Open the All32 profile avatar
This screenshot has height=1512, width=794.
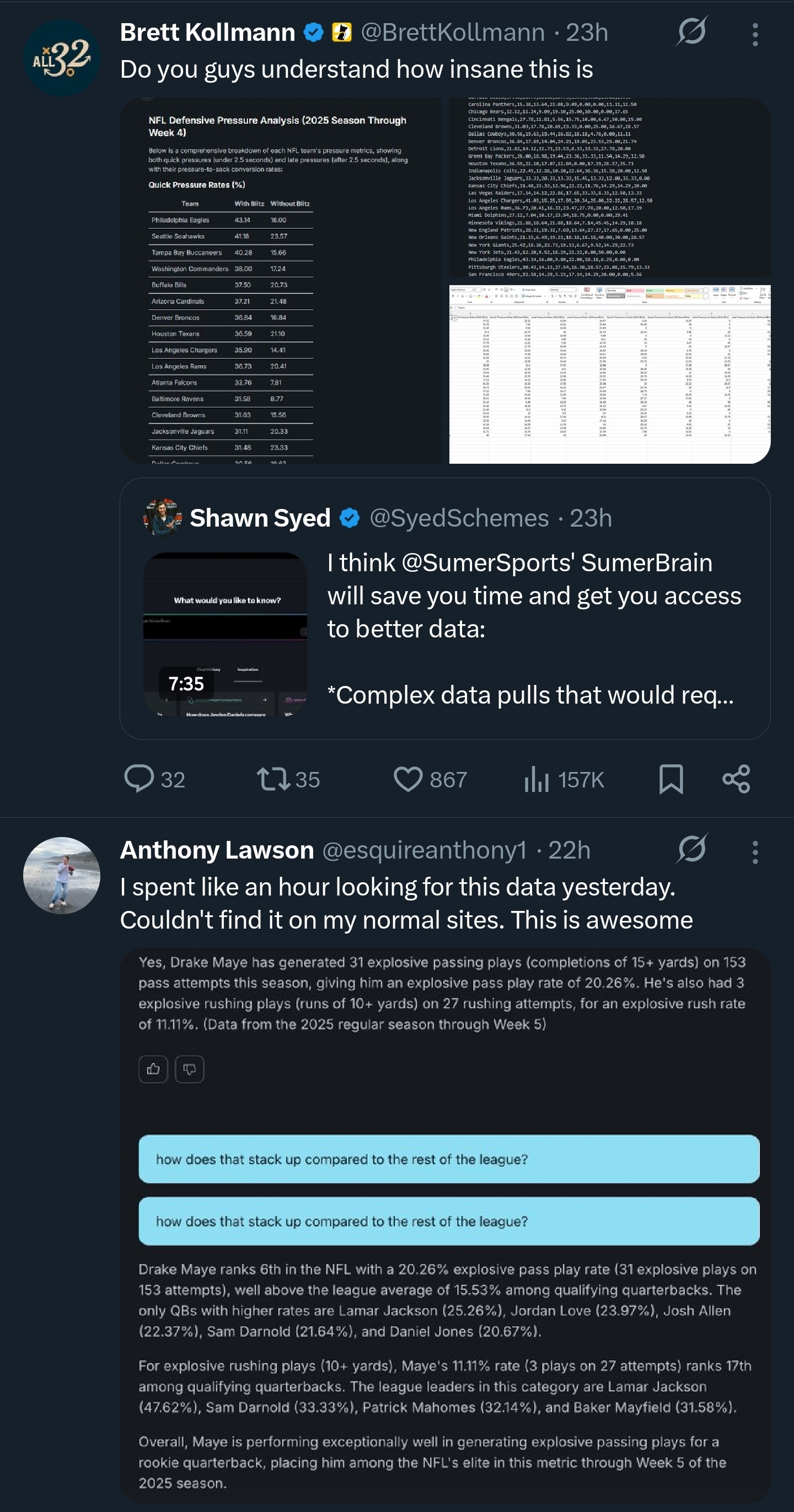click(62, 57)
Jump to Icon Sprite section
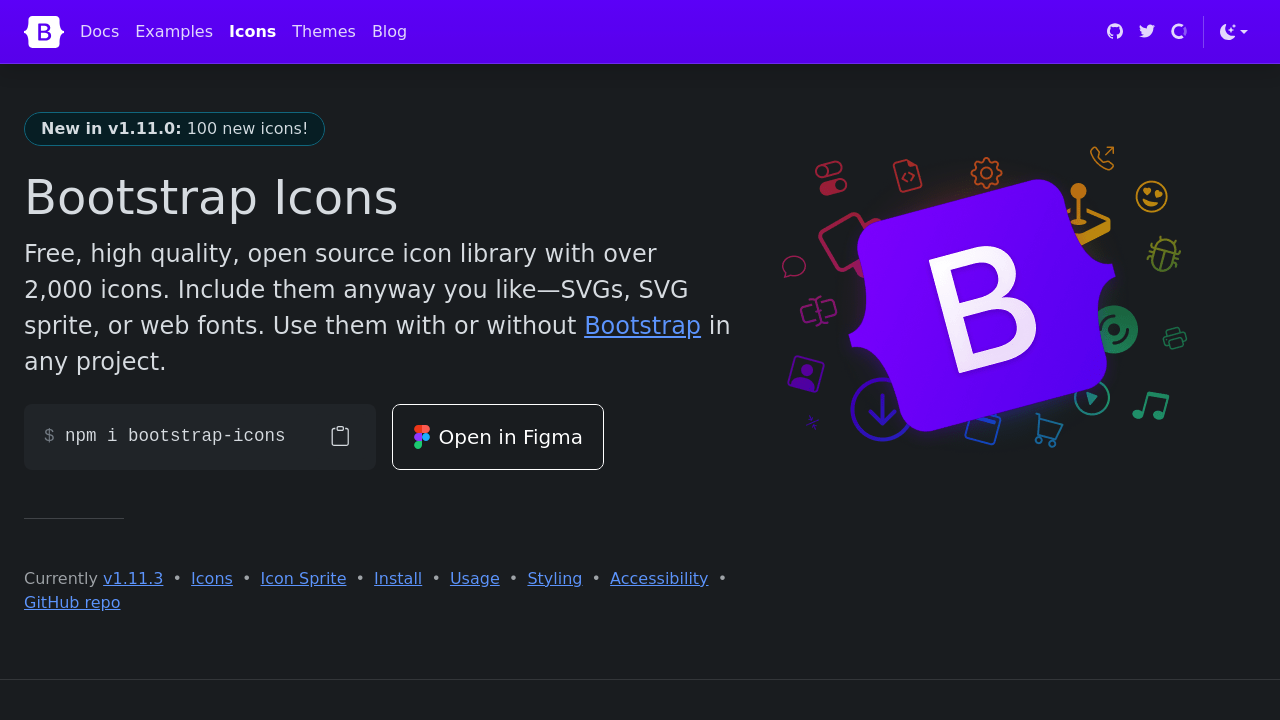Screen dimensions: 1280x720 (x=303, y=578)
▬▬▬
### WHAT THIS TASK INVOLVES
From the material above, copy everything exactly but the pictures.

### RESPONSE
Open the All32 profile avatar
This screenshot has height=1512, width=794.
click(62, 57)
Jump to Icon Sprite section
Screen dimensions: 1280x720 (x=303, y=578)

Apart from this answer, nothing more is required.